Numérique / Territoires

Réorganisation de la TNT : de la place pour un monopole local Août 2005

Le 19 juillet, le CSA a décidé de modifier les principes de gestion de la ressource radioélectrique pour la TNT, sans passer par une concertation ; objectifs poursuivis : trouver un minimum de place pour la télévision locale et la haute définition et, sans doute, affecter le multiplex R5 à la télévision sur mobile... Indirectement, une réorganisation offre aussi plus de chance d'étendre la TNT gratuite dans les zones frontalières. Mais cette « avancée » pour la télévision locale est le fruit d'une reculade : un pas en avant, après trois pas en arrière sur le R5. Et elle peut être lourde de conséquences.

Chaînes en plus ou en mieux

Plusieurs formats et normes sont ou seront utilisés par la TNT :

  • MPEG-2 SD : définition standard pour les services gratuits
  • MPEG-4 SD : définition standard pour les services payants
  • MPEG-4 SD avec tranches en clair en MPEG-2 : pour Canal+ par ex
  • MPEG-4 HD : haute définition
  • MPEG-4 spécifique à la télévision mobile

Le choix du MPEG-4 pour les chaînes payantes permet de gagner 30 à 50% du débit nécessaire en comprimant mieux le signal. Conséquence : un multiplex qui contient des chaînes payantes permet d'accueillir plus que les 6 chaînes initialement prévues. Combien exactement ? Cela dépend de la qualité des décodeurs, mais aussi du type de programmes (les images de sport sont très consommatrices par exemple), du mode de multiplexage, de la qualité du son, de l'existence de décrochages locaux, des données associées etc. Pour connaître les conséquences complètes de ce gain potentiel, le CSA a prévu une concertation avec les acteurs afin de connaître leurs besoins.

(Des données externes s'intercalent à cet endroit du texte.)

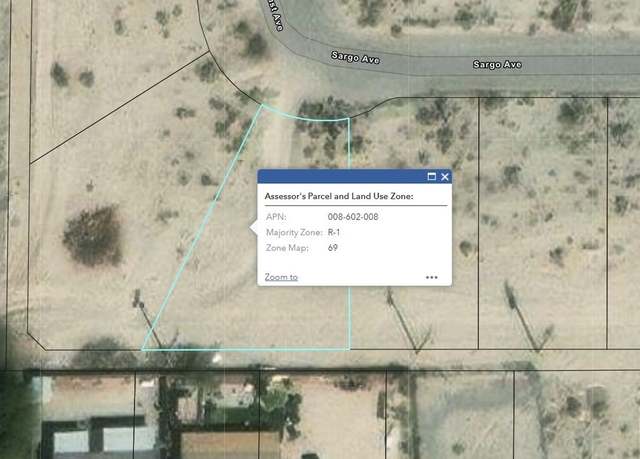Select the APN value 008-602-008
Viewport: 640px width, 459px height.
[353, 217]
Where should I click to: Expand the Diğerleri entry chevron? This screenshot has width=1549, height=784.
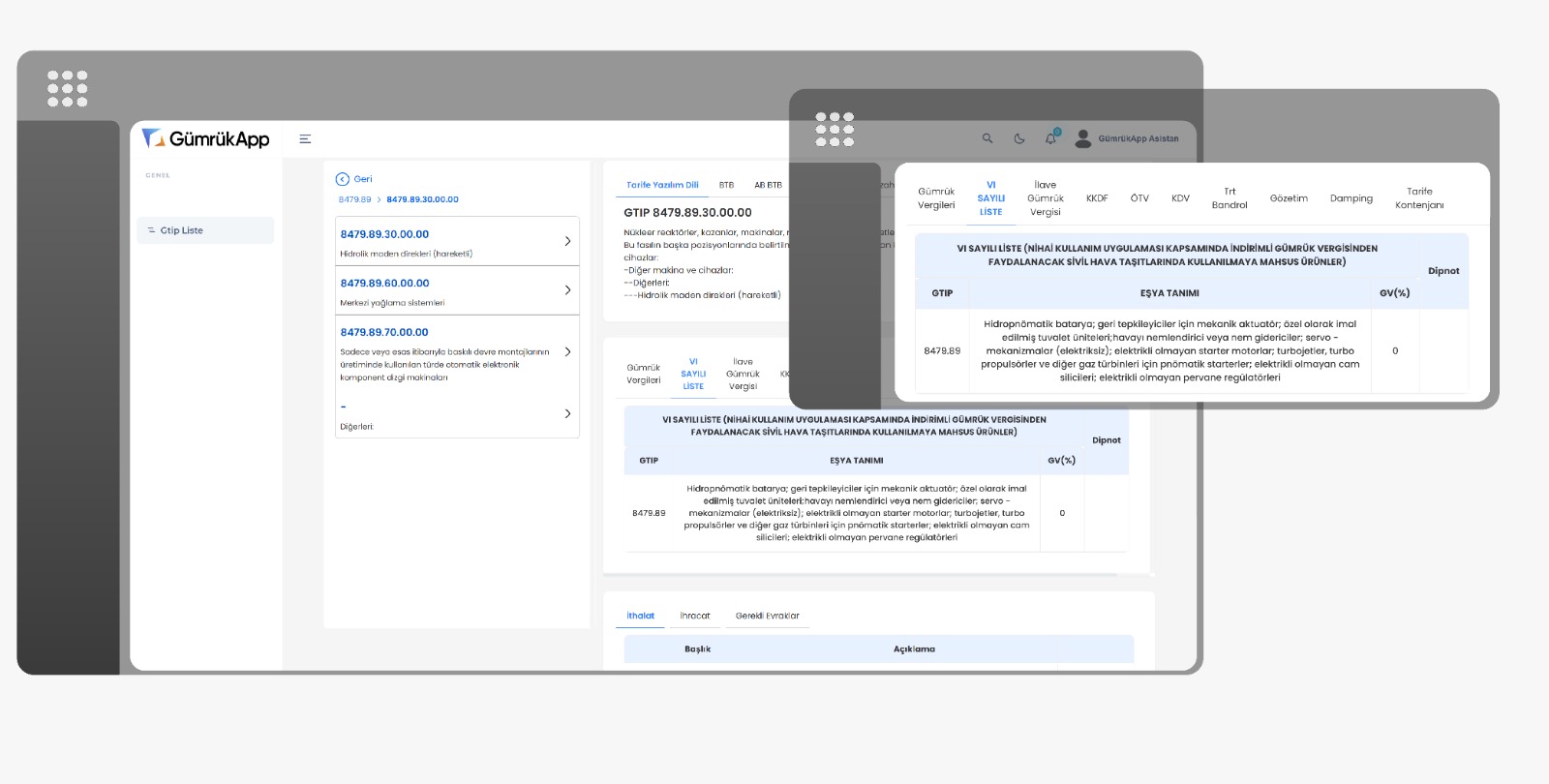coord(567,414)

Cette libération de capacité permettra « à terme » de diffuser plus de chaînes et/ou de diffuser des chaînes en haute définition.

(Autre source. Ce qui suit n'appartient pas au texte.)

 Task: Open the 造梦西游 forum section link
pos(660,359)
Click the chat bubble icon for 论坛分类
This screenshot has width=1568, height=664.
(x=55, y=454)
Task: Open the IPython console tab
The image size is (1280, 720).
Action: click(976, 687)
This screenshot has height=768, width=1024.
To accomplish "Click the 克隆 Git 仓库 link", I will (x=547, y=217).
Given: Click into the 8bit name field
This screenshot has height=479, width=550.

Le CSA a « d'ores et déjà » retenu le principe d'affecter le gain en premier lieu à une télévision locale par site d'émission, en deuxième lieu à la migration en haute définition de la télévision payante (à commencer sans doute par Canal+ et TPS ; de toute façon il sera difficile d'aller au delà).

Un peu d'organisation pour étendre la diffusion

En complément, le CSA a regroupé les chaînes issues de la nouvelle vague d'autorisation pour rationaliser le système. Les nouvelles chaînes gratuites privées ont été regroupées avec les anciennes sur le R2, et les payantes sur le R3, avec leur navire amiral Canal+

Cet effort pourrait se poursuivre jusqu'à réorganiser R4 et R6, la loi ayant été modifiée pour que le CSA ait le pouvoir de cette rationalisation.

Un des enjeux de la réorganisation, c'est de concentrer les chaînes gratuites sur 3 multiplex au lieu de 4 actuellement, ce qui permettra plus facilement d'étendre la TNT gratuite, en ayant moins de fréquences à trouver. Cette question est particulièrement sensible pour les zones frontalières.

Monopole et télévision locale

En affectant un canal à la télévision locale, le CSA dévoile son abandon probable d'affectation des trois canaux du multiplex R5 prévus à cet usage. Il autorise par ailleurs de nombreuses expérimentations de télévision sur mobile sur cette fréquence R5 numérisée. Certains se réjouiront : un canal pour le local, c'est mieux que rien, comme actuellement. Mais c'est très différent de trois : cela entérine définitivement l'absence de pluralisme, dont le CSA est pourtant le garant. Ainsi TV 10 Angers, chaîne publique retoquée par le CSA au profit du projet de la PQR pour une fréquence analogique, aura-t-elle une place en numérique, ou bien, comme c'est probable, le CSA affectera-t-il ce canal numérique au projet qu'il a aussi choisi pour l'analogique ? En hertzien, mode de réception dominant en France, n'y aura-t-il pour longtemps qu'une seule chaîne privée, filiale du titre de presse dominant sur une grande ville comme Lyon ? Et pourtant la loi a prévu que le CSA favorise la reprise en TNT des chaînes locales du câble. La télévision associative est-elle aussi définitivement passée aux oubliettes ? Derrière un arbitrage « technique », les conséquences sont lourdes.

Seule porte de sortie : existe-t-il encore d'autres fréquences locales numérisables ? C'est le fruit d'une étude menée pour le compte du CSA sur une poignée de sites. Quels en seront les résultats ? Seront-ils extrapolables ?

Dans cette attente, il ne faut pas lâcher le multiplex R5.